Work to do
1. Summarize the lunch box post in two sentences.
2. Answer these questions on the lunch box post:
(a) What did Abhay start that made packing his lunch a concern?
(b) What kind of contest do the writer's cooking challenges closely resemble?
(c) To whom is the closing message addressed?
# start of Excerpted passage
Sunday, January 29, 2012

Lunch Box challenge!

Ever since Abhay started after-school day care, my biggest concern has been packing his lunch! If getting your little one to relish piping hot meals at home is a challenge, then having him  polish off his lunch box is an extreme version of the said challenge! Needless to say, Abhay is not exactly thrilled at the prospect of eating out of a box packed in the morning. So I’m still in the painful process of figuring out what clicks and what doesn’t! Besides, I have to work my way through several cooking challenges that in fact closely resembles a Master chef contest -  Abhay’s lunch should neither be spicy nor bland, neither sticky nor dry, neither mushy nor hard, neither contain too many vegetables nor made plain and finally not-to-forget perfectly fermented curd or curd rice!!! To top this, I have bear in mind the nutrition quotient of the meal!  With such high standards to meet, can you blame me for being on an obsessive prowl for lunch box ideas all over the internet …… so here's message to  all you food bloggers…. HELP!!!
# end of Excerpted passage
# start of Material
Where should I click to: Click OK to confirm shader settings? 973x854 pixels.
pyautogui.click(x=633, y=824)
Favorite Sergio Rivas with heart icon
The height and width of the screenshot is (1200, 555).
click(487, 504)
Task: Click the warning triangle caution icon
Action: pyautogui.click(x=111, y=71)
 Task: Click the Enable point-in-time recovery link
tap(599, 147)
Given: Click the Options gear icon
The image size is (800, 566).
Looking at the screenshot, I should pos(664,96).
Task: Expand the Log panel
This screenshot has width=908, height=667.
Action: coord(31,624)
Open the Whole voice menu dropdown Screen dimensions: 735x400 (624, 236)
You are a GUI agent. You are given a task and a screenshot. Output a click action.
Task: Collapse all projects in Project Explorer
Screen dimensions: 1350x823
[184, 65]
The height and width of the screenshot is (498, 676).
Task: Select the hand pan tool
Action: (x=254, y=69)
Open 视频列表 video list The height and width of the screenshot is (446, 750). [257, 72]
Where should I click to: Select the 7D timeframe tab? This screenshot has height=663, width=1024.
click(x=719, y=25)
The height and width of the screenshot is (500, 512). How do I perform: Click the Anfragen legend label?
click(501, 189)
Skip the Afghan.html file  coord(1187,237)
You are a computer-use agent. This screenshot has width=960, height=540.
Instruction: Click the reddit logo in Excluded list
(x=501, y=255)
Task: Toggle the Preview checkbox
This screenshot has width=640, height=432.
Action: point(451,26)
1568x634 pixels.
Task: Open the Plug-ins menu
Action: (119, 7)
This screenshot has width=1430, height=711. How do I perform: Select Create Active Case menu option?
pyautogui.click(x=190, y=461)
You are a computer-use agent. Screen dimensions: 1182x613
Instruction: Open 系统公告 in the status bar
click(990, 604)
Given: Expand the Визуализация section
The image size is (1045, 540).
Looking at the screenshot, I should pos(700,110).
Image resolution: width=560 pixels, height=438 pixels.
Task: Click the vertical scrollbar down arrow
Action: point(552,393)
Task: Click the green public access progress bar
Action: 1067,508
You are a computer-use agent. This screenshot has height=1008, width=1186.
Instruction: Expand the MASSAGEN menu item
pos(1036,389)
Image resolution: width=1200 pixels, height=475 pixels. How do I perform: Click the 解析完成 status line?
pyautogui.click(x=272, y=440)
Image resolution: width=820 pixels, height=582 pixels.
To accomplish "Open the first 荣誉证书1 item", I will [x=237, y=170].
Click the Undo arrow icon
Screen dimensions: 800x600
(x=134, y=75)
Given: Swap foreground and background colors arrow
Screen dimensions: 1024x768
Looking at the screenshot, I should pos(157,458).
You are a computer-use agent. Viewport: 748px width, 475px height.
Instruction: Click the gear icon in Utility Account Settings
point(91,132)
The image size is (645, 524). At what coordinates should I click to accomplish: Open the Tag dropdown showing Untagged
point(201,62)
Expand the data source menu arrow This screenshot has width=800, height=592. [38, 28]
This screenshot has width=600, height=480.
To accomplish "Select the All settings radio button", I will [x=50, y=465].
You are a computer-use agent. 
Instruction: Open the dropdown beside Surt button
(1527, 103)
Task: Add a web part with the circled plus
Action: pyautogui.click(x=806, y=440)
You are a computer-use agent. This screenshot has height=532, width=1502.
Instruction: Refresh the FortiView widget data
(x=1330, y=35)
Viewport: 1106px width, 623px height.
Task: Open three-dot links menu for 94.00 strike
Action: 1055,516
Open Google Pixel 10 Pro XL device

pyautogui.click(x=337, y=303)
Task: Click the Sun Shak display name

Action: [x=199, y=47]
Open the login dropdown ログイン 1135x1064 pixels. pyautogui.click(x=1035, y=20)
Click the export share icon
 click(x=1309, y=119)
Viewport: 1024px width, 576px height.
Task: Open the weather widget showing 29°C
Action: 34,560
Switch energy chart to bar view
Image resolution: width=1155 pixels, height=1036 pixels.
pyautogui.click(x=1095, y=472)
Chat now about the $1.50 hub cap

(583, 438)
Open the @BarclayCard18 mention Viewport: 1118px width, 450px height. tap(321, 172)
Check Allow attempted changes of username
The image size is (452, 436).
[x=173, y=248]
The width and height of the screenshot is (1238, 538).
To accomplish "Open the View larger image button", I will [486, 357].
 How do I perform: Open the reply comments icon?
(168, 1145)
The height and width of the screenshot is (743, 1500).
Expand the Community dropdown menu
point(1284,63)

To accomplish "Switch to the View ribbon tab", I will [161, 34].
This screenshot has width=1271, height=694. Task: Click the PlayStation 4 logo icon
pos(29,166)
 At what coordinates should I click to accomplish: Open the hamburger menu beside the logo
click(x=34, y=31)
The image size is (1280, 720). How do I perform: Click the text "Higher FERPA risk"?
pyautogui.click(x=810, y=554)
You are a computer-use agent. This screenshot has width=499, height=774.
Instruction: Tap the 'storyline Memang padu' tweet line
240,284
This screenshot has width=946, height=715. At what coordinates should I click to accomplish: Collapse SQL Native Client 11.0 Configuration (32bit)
# end of Material
Answer set
1. Since Abhay started after-school day care, the writer's biggest concern has been packing a lunch he will finish, and Abhay is not thrilled about eating from a box packed in the morning. The meal must be neither spicy nor bland, neither sticky nor dry, and nutritious as well, so the writer appeals to food bloggers for help with lunch box ideas.

2.
(a) After-school day care.
(b) A Master chef contest.
(c) All food bloggers.